Do you remember who published the paper? What was his occupation? How about the chemical used in his experiments on oxygen? How about when he published his findings? What was the name of the paper he published? Hopefully, you would agree that it is hard to answer these questions based on a single reading.
Now, let's try something else. I am going to give you a document and I would like you to answer the question "what is needed to make combustion happen".
Highly concentrated sources of oxygen promote rapid combustion. Fire and explosion hazards exist when concentrated oxidants and fuels are brought into close proximity; an ignition event, such as heat or a spark, is needed to trigger combustion. Oxygen is the oxidant, not the fuel, but nevertheless the source of most of the chemical energy released in combustion. Combustion hazards also apply to compounds of oxygen with a high oxidative potential, such as peroxides, chlorates, nitrates, perchlorates, and dichromates because they can donate oxygen to a fire.
Now, read the document one more time to answer the question "what role does oxygen play in combustion?".

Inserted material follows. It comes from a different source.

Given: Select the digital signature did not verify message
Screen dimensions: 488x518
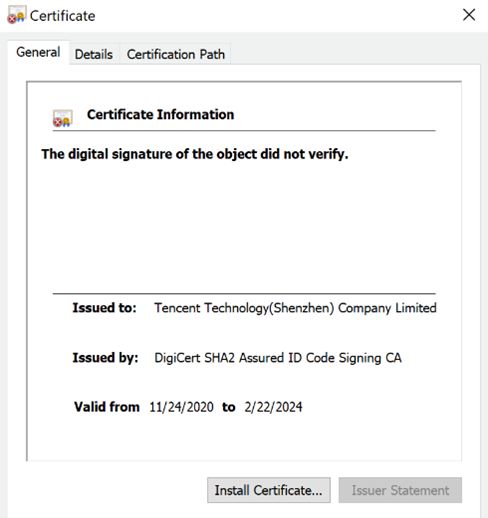Looking at the screenshot, I should [195, 154].
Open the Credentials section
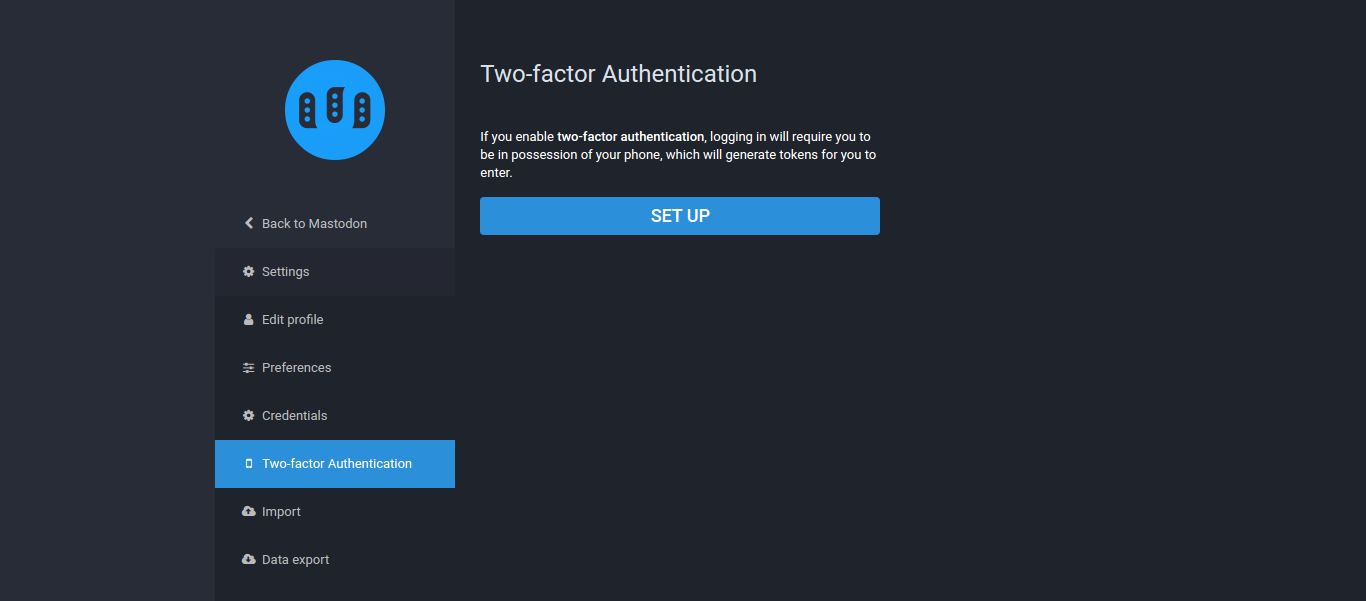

The first approach, in which you were forced to cram as much information about the document as possible, not knowing what the questions will be, is analogous to the traditional approach of building a static representation. The second approach, in which you were able to read the document again for each question, is analogous to building a conditional representation of the document, based on the question. Hopefully, you'll agree with me that the latter is much easier than the former, since you can selectively read the document and discard information irrelevant to the question. This is exactly the idea behind our Coattention Encoder, the first of two parts of the DCN.
For each document and question pair, the Coattention Encoder builds a conditional representation of the document given the question, as well as a conditional representation of the question given the document. The encoder then builds a final representation of the document, taking into account the two previous conditional representations. A subsequent decoder module then produces an answer from this final representation.